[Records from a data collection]

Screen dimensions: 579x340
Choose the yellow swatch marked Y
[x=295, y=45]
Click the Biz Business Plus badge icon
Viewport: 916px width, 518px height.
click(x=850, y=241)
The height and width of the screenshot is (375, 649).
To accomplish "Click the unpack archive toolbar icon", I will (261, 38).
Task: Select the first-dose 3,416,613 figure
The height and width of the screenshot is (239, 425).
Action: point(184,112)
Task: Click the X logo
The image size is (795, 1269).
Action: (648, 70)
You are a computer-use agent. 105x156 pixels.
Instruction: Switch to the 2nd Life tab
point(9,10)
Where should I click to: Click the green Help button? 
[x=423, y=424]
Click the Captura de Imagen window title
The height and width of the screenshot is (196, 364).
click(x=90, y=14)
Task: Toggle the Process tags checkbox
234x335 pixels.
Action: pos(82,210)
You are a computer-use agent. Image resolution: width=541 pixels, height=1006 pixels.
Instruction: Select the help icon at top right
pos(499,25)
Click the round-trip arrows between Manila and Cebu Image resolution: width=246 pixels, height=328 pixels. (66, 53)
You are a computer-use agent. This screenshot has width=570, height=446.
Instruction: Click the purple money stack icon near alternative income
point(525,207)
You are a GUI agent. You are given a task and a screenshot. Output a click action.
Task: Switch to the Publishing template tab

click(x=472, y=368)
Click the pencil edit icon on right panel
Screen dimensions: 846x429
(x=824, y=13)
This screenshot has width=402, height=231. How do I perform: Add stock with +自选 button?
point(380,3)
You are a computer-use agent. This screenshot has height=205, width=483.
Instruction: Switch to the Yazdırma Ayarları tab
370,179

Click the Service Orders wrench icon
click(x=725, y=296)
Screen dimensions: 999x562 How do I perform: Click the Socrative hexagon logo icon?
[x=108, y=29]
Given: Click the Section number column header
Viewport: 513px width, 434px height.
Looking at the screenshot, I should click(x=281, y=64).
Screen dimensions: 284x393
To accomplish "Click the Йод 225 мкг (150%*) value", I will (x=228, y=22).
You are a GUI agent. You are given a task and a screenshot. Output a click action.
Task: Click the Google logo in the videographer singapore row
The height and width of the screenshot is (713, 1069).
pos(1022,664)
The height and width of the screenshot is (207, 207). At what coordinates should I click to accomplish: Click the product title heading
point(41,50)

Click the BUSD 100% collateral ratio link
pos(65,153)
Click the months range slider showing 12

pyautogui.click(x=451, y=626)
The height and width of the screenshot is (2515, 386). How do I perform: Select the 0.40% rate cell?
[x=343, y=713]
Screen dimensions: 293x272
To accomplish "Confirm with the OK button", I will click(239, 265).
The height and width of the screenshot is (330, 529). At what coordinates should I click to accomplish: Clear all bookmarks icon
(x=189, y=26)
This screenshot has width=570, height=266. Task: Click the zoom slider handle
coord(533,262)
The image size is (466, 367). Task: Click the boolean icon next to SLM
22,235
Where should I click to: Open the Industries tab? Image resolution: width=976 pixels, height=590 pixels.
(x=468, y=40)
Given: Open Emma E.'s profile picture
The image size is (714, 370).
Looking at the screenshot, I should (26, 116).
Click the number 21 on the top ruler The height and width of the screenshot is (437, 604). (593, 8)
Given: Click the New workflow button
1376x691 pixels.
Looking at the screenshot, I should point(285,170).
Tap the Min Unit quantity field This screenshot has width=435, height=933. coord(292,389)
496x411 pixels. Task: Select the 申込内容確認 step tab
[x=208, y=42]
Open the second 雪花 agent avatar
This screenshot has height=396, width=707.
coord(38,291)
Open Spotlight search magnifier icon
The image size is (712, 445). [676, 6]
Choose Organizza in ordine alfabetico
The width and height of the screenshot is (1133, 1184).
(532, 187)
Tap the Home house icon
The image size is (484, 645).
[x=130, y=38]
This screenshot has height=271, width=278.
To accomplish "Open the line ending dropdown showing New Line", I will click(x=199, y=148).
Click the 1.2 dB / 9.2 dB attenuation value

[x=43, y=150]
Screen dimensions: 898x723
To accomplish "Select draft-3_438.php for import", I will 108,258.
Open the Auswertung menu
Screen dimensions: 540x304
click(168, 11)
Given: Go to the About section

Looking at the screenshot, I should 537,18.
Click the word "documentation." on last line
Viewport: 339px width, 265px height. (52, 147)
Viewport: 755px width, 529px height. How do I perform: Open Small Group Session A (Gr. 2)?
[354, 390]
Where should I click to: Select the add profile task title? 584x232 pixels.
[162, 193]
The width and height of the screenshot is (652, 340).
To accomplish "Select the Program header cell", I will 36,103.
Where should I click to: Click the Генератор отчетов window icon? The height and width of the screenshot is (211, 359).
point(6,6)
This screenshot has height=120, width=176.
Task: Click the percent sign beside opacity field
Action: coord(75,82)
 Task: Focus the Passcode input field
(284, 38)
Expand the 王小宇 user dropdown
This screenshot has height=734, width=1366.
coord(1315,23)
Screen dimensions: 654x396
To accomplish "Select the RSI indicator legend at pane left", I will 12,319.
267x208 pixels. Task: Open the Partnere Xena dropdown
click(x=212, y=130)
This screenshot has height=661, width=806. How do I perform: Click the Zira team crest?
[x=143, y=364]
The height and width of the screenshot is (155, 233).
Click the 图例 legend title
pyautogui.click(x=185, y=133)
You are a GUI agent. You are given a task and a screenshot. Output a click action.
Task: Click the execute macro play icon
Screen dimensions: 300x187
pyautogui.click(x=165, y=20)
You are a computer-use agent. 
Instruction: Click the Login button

**AIM OF THE TASK**.
The expected response is the full data, reproduced exactly.

**RESULT FOR THIS TASK**.
Screen dimensions: 579x340
Choose the yellow swatch marked Y
[x=295, y=45]
Click the Biz Business Plus badge icon
Viewport: 916px width, 518px height.
click(x=850, y=241)
The height and width of the screenshot is (375, 649).
To accomplish "Click the unpack archive toolbar icon", I will (261, 38).
Task: Select the first-dose 3,416,613 figure
The height and width of the screenshot is (239, 425).
Action: point(184,112)
Task: Click the X logo
The image size is (795, 1269).
Action: (648, 70)
You are a computer-use agent. 105x156 pixels.
Instruction: Switch to the 2nd Life tab
point(9,10)
Where should I click to: Click the green Help button? 
[x=423, y=424]
Click the Captura de Imagen window title
The height and width of the screenshot is (196, 364).
click(x=90, y=14)
Task: Toggle the Process tags checkbox
234x335 pixels.
Action: pos(82,210)
You are a computer-use agent. Image resolution: width=541 pixels, height=1006 pixels.
Instruction: Select the help icon at top right
pos(499,25)
Click the round-trip arrows between Manila and Cebu Image resolution: width=246 pixels, height=328 pixels. (66, 53)
You are a computer-use agent. This screenshot has width=570, height=446.
Instruction: Click the purple money stack icon near alternative income
point(525,207)
You are a GUI agent. You are given a task and a screenshot. Output a click action.
Task: Switch to the Publishing template tab

click(x=472, y=368)
Click the pencil edit icon on right panel
Screen dimensions: 846x429
(x=824, y=13)
This screenshot has width=402, height=231. How do I perform: Add stock with +自选 button?
point(380,3)
You are a computer-use agent. This screenshot has height=205, width=483.
Instruction: Switch to the Yazdırma Ayarları tab
370,179

Click the Service Orders wrench icon
click(x=725, y=296)
Screen dimensions: 999x562 How do I perform: Click the Socrative hexagon logo icon?
[x=108, y=29]
Given: Click the Section number column header
Viewport: 513px width, 434px height.
Looking at the screenshot, I should click(x=281, y=64).
Screen dimensions: 284x393
To accomplish "Click the Йод 225 мкг (150%*) value", I will (x=228, y=22).
You are a GUI agent. You are given a task and a screenshot. Output a click action.
Task: Click the Google logo in the videographer singapore row
The height and width of the screenshot is (713, 1069).
pos(1022,664)
The height and width of the screenshot is (207, 207). At what coordinates should I click to accomplish: Click the product title heading
point(41,50)

Click the BUSD 100% collateral ratio link
pos(65,153)
Click the months range slider showing 12

pyautogui.click(x=451, y=626)
The height and width of the screenshot is (2515, 386). How do I perform: Select the 0.40% rate cell?
[x=343, y=713]
Screen dimensions: 293x272
To accomplish "Confirm with the OK button", I will click(239, 265).
The height and width of the screenshot is (330, 529). At what coordinates should I click to accomplish: Clear all bookmarks icon
(x=189, y=26)
This screenshot has width=570, height=266. Task: Click the zoom slider handle
coord(533,262)
The image size is (466, 367). Task: Click the boolean icon next to SLM
22,235
Where should I click to: Open the Industries tab? Image resolution: width=976 pixels, height=590 pixels.
(x=468, y=40)
Given: Open Emma E.'s profile picture
The image size is (714, 370).
Looking at the screenshot, I should (26, 116).
Click the number 21 on the top ruler The height and width of the screenshot is (437, 604). (593, 8)
Given: Click the New workflow button
1376x691 pixels.
Looking at the screenshot, I should point(285,170).
Tap the Min Unit quantity field This screenshot has width=435, height=933. coord(292,389)
496x411 pixels. Task: Select the 申込内容確認 step tab
[x=208, y=42]
Open the second 雪花 agent avatar
This screenshot has height=396, width=707.
coord(38,291)
Open Spotlight search magnifier icon
The image size is (712, 445). [676, 6]
Choose Organizza in ordine alfabetico
The width and height of the screenshot is (1133, 1184).
(532, 187)
Tap the Home house icon
The image size is (484, 645).
[x=130, y=38]
This screenshot has height=271, width=278.
To accomplish "Open the line ending dropdown showing New Line", I will click(x=199, y=148).
Click the 1.2 dB / 9.2 dB attenuation value

[x=43, y=150]
Screen dimensions: 898x723
To accomplish "Select draft-3_438.php for import", I will 108,258.
Open the Auswertung menu
Screen dimensions: 540x304
click(168, 11)
Given: Go to the About section

Looking at the screenshot, I should 537,18.
Click the word "documentation." on last line
Viewport: 339px width, 265px height. (52, 147)
Viewport: 755px width, 529px height. How do I perform: Open Small Group Session A (Gr. 2)?
[354, 390]
Where should I click to: Select the add profile task title? 584x232 pixels.
[162, 193]
The width and height of the screenshot is (652, 340).
To accomplish "Select the Program header cell", I will 36,103.
Where should I click to: Click the Генератор отчетов window icon? The height and width of the screenshot is (211, 359).
point(6,6)
This screenshot has height=120, width=176.
Task: Click the percent sign beside opacity field
Action: coord(75,82)
 Task: Focus the Passcode input field
(284, 38)
Expand the 王小宇 user dropdown
This screenshot has height=734, width=1366.
coord(1315,23)
Screen dimensions: 654x396
To accomplish "Select the RSI indicator legend at pane left", I will 12,319.
267x208 pixels. Task: Open the Partnere Xena dropdown
click(x=212, y=130)
This screenshot has height=661, width=806. How do I perform: Click the Zira team crest?
[x=143, y=364]
The height and width of the screenshot is (155, 233).
Click the 图例 legend title
pyautogui.click(x=185, y=133)
You are a GUI agent. You are given a task and a screenshot. Output a click action.
Task: Click the execute macro play icon
Screen dimensions: 300x187
pyautogui.click(x=165, y=20)
You are a computer-use agent. 
Instruction: Click the Login button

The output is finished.